For the intent football fan, the person whose life revolves around the game, whose every waking hour is spent reading and thinking about it, there are few more interesting writers than Musa Okwonga. Author of the acclaimed A Cultured Left Foot and journalist for a number of media outlets, the man himself admits to his terror at the prospect of ‘regurgitating’ that which has been said before. It is handy, then, that much of what he writes occupies unusual niches and draws playfully from pop culture. As an interview subject, I am delighted, if unsurprised, by his lucid and enlightening take on football, not to mention his willingness to chat considerably beyond our allotted time.
It should be noted that Okwonga is much more than just a football writer. He is a poet, political commentator and vocalist of electronica act The King’s Will; the Renaissance man otherwise absent from today’s backpages. This background heavily informs his work:
‘I use a lot of references to pop culture, other sports, sometimes literature. For example, I drew a parallel with [Sun Tzu’s] Art of War, because [Brazil manager, Luiz Felipe] Scolari gave a copy of it to his players before games. A lot of the military ethos is about counter-attack, and as football becomes more defensive it too becomes about counter-attack. It’s about not so much beating people as springing the trap.
‘I take all my experiences over the last 15 years and just try and use them as a funnel through which I see football. My thinking is that, in order to be a football writer, you [have to] bring something new to the discourse.’
Now, perhaps more than ever before, it seems that Okwonga’s work has earned a place in the discussion of the game. With the proliferation of blogs and social media commentators, the struggle to be different has rarely been so pointed. At a time when Twitter affords journalists greater influence than ever before, Okwonga remains circumspect:
‘There are a lot of people who think football writing has become too intellectual and there’s definitely a problem with that. You want to hear something new, and one of the ways to do something new is to get really analytical. Other writers go for the shock factor, because that’s the way to get the most hits.

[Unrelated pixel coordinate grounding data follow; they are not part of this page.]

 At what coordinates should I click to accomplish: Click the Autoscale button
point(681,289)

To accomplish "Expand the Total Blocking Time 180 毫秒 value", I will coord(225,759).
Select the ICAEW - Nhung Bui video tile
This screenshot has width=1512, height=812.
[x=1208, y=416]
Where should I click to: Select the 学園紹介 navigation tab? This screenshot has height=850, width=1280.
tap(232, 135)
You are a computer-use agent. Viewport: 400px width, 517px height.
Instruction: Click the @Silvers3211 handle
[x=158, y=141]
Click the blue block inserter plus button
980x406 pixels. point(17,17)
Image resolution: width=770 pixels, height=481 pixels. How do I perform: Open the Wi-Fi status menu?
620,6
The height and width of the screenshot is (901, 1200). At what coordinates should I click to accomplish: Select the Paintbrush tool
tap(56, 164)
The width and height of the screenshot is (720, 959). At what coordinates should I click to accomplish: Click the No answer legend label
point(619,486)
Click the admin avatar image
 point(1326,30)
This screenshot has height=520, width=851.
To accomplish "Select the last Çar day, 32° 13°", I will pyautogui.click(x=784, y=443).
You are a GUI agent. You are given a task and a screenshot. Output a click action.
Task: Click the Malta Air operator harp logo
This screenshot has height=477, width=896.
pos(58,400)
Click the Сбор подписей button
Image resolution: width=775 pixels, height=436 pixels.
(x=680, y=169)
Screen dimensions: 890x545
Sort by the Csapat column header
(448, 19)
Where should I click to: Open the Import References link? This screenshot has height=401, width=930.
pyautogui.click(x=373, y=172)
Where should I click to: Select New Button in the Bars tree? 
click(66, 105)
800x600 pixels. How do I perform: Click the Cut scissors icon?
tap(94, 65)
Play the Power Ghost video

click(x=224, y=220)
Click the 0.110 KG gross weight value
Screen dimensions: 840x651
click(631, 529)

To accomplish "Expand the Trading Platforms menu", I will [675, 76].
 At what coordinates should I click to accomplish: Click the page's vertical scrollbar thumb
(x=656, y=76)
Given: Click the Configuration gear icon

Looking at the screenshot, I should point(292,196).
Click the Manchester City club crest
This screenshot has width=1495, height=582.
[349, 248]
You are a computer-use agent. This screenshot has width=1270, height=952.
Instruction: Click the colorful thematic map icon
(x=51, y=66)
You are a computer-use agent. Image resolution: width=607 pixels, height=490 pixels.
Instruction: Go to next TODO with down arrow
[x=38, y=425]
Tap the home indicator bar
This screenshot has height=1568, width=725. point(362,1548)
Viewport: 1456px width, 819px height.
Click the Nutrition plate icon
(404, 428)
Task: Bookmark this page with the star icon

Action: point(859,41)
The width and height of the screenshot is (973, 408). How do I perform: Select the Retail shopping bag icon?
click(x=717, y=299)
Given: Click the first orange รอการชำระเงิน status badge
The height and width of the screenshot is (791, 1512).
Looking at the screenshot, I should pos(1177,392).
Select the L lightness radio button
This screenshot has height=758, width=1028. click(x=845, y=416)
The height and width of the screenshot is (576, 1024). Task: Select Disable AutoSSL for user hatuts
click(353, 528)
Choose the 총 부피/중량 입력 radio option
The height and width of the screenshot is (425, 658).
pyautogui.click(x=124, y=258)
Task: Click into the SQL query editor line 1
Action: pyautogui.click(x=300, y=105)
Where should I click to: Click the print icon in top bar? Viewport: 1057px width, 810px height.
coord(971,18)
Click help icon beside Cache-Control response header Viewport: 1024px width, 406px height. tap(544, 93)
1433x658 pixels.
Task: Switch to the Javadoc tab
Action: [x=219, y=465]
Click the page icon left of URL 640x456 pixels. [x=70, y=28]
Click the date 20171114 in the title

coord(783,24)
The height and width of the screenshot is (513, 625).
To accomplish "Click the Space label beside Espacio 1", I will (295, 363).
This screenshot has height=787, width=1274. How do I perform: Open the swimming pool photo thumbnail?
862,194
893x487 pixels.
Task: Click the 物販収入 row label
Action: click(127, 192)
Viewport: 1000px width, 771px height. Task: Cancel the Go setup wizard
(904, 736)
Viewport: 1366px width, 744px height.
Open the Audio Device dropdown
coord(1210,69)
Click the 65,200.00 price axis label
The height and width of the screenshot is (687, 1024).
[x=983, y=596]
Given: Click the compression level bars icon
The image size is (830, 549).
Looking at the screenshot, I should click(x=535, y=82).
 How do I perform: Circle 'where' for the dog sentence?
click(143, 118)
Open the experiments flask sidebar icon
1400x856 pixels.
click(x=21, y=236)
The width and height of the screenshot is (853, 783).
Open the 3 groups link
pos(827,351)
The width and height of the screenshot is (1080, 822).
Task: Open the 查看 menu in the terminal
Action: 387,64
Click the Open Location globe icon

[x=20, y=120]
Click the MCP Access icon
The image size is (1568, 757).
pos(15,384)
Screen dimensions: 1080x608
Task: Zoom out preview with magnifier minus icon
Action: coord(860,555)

‘Equally, you now feel like you’re writing to a genuinely global audience. You get tweets from Indonesia to the US, and these people aren’t any less passionate than those over here. In some ways they might be more so because it’s harder for them; they’ve got to stay up to watch the game. And while I’ve experienced discrimination, it’s definitely been outweighed by the reactions and generosity of fans.’
Interestingly, for one whose profession is threatened by social media, Okwonga is unequivocally positive about the platform it gives fans. When I put it to him that football fans are becoming equally concerned with the machinations of FIFA as they are with the results of their club, he hesitates:
‘I don’t think that this generation is any more politicised than the last one, but I think this generation has the tools to make that protest more effective. I think part of that is to do with social media though, and the scrutiny that FIFA and these organisations are now afforded. There might have been the same discontent before, but there was no way to network it so effectively.
‘I think change is going to come from the grassroots, and will be supporter-led. It was really exciting when you had the protests in Brazil during last year’s Confederations Cup. Players could easily have turned their backs on that, but they explicitly endorsed it, to the extent that you had [Brazilian football icon] Neymar saying he was dedicating every goal he scored to those protestors. That was incredibly powerful, because you had support from leading sporting figures. It’s good to see footballers step up to their responsibility.’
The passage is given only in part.